April 2009: Objections to NDR-based development
On 2 March, the Greater Norwich Development Partnership launched a public consultation on their future growth plans for
Norwich (deadline is 24 April deadline extended to 12 June).  The Councils are stuffing a substantial amount of development (10,000 new dwellings to 2026) in what they term a “Growth Triangle) beyond north-east Norwich either side of a NDR.  See leaflet (.pdf) for map showing growth plans.
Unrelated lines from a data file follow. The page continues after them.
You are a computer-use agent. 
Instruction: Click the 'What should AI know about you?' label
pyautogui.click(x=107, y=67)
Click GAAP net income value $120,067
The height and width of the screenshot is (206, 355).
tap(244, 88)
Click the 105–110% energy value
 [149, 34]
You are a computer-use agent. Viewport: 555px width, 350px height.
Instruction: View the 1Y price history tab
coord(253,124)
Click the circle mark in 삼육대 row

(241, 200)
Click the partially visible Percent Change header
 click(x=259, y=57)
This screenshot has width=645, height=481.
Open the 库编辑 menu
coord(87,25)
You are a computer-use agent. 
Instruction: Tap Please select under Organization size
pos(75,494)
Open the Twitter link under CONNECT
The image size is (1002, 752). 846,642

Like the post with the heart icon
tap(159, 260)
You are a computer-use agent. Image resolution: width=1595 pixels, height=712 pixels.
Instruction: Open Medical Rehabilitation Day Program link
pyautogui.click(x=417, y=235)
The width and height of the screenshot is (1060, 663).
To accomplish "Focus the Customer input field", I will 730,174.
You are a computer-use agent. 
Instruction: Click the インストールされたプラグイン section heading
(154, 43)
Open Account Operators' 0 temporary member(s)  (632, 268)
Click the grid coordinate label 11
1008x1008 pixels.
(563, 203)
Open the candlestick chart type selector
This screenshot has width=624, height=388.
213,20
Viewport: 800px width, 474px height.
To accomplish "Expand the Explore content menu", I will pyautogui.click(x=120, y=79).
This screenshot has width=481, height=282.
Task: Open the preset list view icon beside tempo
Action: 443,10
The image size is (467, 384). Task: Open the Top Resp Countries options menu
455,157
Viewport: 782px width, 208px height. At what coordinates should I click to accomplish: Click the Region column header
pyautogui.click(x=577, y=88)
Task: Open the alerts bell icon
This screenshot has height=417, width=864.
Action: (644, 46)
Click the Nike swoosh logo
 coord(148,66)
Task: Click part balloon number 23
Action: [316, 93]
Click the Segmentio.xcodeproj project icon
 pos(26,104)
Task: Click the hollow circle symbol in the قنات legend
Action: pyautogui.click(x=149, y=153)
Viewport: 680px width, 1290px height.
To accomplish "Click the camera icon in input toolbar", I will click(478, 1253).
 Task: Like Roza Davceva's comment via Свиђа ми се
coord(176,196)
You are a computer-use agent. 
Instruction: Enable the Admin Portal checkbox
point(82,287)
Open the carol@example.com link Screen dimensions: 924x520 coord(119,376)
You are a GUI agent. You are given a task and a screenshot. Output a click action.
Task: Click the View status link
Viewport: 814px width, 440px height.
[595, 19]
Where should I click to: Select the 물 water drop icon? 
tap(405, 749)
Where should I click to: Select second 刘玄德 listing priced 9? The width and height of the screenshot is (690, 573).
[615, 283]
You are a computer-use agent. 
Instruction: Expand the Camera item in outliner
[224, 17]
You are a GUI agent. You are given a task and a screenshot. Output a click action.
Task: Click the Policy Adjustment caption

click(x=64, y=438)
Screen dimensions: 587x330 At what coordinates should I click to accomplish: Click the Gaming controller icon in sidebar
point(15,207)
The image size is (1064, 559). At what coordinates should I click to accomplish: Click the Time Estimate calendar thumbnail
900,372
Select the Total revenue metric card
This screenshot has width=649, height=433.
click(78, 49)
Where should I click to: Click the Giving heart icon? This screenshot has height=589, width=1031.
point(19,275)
The idea of calling the zone a growth triangle is a thinly disguised attempt to boost the case for and funding prospects of an outer northern development road.

Having claimed that a NDR would reduce traffic in north Norwich, a review of County’s NDR Business Case shows that in fact traffic on radial roads in NE Norwich would more than double in the morning rush hour: chart showing % increase reproduced below..


Our leaflet (.pdf) says how you can object.

...Apparently people are finding it difficult to get access to the online consultation form (at http://tinyurl.com/gndp-online-cons if you want to try) so you might want to do it the old fashioned way by writing a letter of objection to

Greater Norwich Development Partnership
Thorpe Lodge
1 Yarmouth Road
Norwich
NR7 0DU

and heading your letter "Joint Core Strategy for Broadland, Norwich and South Norfolk".  If you need to ring GNDP for advice about submitting an objection, the number is 01603 430484.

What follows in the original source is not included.